▸ **Data under study**
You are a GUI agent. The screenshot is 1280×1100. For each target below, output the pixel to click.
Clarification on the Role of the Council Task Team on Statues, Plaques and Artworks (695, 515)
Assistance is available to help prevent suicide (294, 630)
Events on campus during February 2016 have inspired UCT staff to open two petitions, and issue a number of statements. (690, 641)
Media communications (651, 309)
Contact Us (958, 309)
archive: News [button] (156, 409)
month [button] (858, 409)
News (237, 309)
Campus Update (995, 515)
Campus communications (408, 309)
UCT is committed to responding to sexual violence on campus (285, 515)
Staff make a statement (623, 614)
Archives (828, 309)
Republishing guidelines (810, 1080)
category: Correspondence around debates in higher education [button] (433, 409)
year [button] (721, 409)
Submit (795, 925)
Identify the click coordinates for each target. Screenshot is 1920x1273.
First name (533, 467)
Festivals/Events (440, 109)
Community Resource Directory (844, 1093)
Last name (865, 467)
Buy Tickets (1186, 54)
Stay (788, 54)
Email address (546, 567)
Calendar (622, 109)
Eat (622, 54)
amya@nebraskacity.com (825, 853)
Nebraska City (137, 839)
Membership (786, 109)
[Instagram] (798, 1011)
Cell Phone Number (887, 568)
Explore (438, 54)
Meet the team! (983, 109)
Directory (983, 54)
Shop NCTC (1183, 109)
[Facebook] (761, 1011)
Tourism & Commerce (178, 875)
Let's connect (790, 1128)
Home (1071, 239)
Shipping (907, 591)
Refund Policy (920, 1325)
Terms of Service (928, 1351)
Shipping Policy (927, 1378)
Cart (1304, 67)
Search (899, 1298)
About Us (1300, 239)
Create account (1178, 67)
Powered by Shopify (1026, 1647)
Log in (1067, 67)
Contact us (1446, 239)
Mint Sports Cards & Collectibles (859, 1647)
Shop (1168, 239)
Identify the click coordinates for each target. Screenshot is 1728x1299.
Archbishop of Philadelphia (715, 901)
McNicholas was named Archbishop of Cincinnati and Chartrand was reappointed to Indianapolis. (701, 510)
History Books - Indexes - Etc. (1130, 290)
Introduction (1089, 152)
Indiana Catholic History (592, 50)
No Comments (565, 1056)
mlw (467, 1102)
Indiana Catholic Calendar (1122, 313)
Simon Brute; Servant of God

▸ **Problem statement**
Could you retype the entire listing exactly?

▸ **Answer space**
You are a GUI agent. The screenshot is 1280×1100. For each target below, output the pixel to click.
Clarification on the Role of the Council Task Team on Statues, Plaques and Artworks (695, 515)
Assistance is available to help prevent suicide (294, 630)
Events on campus during February 2016 have inspired UCT staff to open two petitions, and issue a number of statements. (690, 641)
Media communications (651, 309)
Contact Us (958, 309)
archive: News [button] (156, 409)
month [button] (858, 409)
News (237, 309)
Campus Update (995, 515)
Campus communications (408, 309)
UCT is committed to responding to sexual violence on campus (285, 515)
Staff make a statement (623, 614)
Archives (828, 309)
Republishing guidelines (810, 1080)
category: Correspondence around debates in higher education [button] (433, 409)
year [button] (721, 409)
Submit (795, 925)
Identify the click coordinates for each target. Screenshot is 1920x1273.
First name (533, 467)
Festivals/Events (440, 109)
Community Resource Directory (844, 1093)
Last name (865, 467)
Buy Tickets (1186, 54)
Stay (788, 54)
Email address (546, 567)
Calendar (622, 109)
Eat (622, 54)
amya@nebraskacity.com (825, 853)
Nebraska City (137, 839)
Membership (786, 109)
[Instagram] (798, 1011)
Cell Phone Number (887, 568)
Explore (438, 54)
Meet the team! (983, 109)
Directory (983, 54)
Shop NCTC (1183, 109)
[Facebook] (761, 1011)
Tourism & Commerce (178, 875)
Let's connect (790, 1128)
Home (1071, 239)
Shipping (907, 591)
Refund Policy (920, 1325)
Terms of Service (928, 1351)
Shipping Policy (927, 1378)
Cart (1304, 67)
Search (899, 1298)
About Us (1300, 239)
Create account (1178, 67)
Powered by Shopify (1026, 1647)
Log in (1067, 67)
Contact us (1446, 239)
Mint Sports Cards & Collectibles (859, 1647)
Shop (1168, 239)
Identify the click coordinates for each target. Screenshot is 1728x1299.
Archbishop of Philadelphia (715, 901)
McNicholas was named Archbishop of Cincinnati and Chartrand was reappointed to Indianapolis. (701, 510)
History Books - Indexes - Etc. (1130, 290)
Introduction (1089, 152)
Indiana Catholic History (592, 50)
No Comments (565, 1056)
mlw (467, 1102)
Indiana Catholic Calendar (1122, 313)
Simon Brute; Servant of God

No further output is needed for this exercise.